### [Directions]
The entries below must be repeated exactly. None may be skipped.

### [Input for this task]
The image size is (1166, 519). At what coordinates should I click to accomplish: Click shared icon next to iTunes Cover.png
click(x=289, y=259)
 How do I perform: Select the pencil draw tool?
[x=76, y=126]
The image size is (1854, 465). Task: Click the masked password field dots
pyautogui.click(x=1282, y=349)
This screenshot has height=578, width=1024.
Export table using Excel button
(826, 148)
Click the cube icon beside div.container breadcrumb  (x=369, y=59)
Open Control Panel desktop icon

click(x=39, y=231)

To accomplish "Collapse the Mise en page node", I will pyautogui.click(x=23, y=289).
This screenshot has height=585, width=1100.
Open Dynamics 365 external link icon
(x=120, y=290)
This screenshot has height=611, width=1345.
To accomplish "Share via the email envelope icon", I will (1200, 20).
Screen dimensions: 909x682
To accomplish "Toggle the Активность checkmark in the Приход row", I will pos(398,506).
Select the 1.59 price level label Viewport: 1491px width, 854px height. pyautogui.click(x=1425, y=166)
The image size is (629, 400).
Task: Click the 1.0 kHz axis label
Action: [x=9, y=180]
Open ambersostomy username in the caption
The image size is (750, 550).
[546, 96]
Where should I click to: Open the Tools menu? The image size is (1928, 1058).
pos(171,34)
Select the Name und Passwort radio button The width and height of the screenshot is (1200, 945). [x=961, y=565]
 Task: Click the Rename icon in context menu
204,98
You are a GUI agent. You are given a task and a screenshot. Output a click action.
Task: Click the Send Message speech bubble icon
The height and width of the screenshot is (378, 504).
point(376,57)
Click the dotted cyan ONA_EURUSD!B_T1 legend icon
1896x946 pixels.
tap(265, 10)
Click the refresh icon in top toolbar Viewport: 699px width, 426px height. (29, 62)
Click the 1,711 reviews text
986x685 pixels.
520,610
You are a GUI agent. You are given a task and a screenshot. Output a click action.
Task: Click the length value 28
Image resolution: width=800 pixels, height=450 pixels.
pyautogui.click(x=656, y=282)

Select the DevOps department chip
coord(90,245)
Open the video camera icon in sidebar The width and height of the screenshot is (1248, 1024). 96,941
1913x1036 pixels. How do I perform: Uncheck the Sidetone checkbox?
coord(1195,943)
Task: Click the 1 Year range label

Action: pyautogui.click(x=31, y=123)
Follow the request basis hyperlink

### [Answer to this exercise]
The image size is (1166, 519). At what coordinates should I click to accomplish: Click shared icon next to iTunes Cover.png
click(x=289, y=259)
 How do I perform: Select the pencil draw tool?
[x=76, y=126]
The image size is (1854, 465). Task: Click the masked password field dots
pyautogui.click(x=1282, y=349)
This screenshot has height=578, width=1024.
Export table using Excel button
(826, 148)
Click the cube icon beside div.container breadcrumb  (x=369, y=59)
Open Control Panel desktop icon

click(x=39, y=231)

To accomplish "Collapse the Mise en page node", I will pyautogui.click(x=23, y=289).
This screenshot has height=585, width=1100.
Open Dynamics 365 external link icon
(x=120, y=290)
This screenshot has height=611, width=1345.
To accomplish "Share via the email envelope icon", I will (1200, 20).
Screen dimensions: 909x682
To accomplish "Toggle the Активность checkmark in the Приход row", I will pos(398,506).
Select the 1.59 price level label Viewport: 1491px width, 854px height. pyautogui.click(x=1425, y=166)
The image size is (629, 400).
Task: Click the 1.0 kHz axis label
Action: [x=9, y=180]
Open ambersostomy username in the caption
The image size is (750, 550).
[546, 96]
Where should I click to: Open the Tools menu? The image size is (1928, 1058).
pos(171,34)
Select the Name und Passwort radio button The width and height of the screenshot is (1200, 945). [x=961, y=565]
 Task: Click the Rename icon in context menu
204,98
You are a GUI agent. You are given a task and a screenshot. Output a click action.
Task: Click the Send Message speech bubble icon
The height and width of the screenshot is (378, 504).
point(376,57)
Click the dotted cyan ONA_EURUSD!B_T1 legend icon
1896x946 pixels.
tap(265, 10)
Click the refresh icon in top toolbar Viewport: 699px width, 426px height. (29, 62)
Click the 1,711 reviews text
986x685 pixels.
520,610
You are a GUI agent. You are given a task and a screenshot. Output a click action.
Task: Click the length value 28
Image resolution: width=800 pixels, height=450 pixels.
pyautogui.click(x=656, y=282)

Select the DevOps department chip
coord(90,245)
Open the video camera icon in sidebar The width and height of the screenshot is (1248, 1024). 96,941
1913x1036 pixels. How do I perform: Uncheck the Sidetone checkbox?
coord(1195,943)
Task: Click the 1 Year range label

Action: pyautogui.click(x=31, y=123)
Follow the request basis hyperlink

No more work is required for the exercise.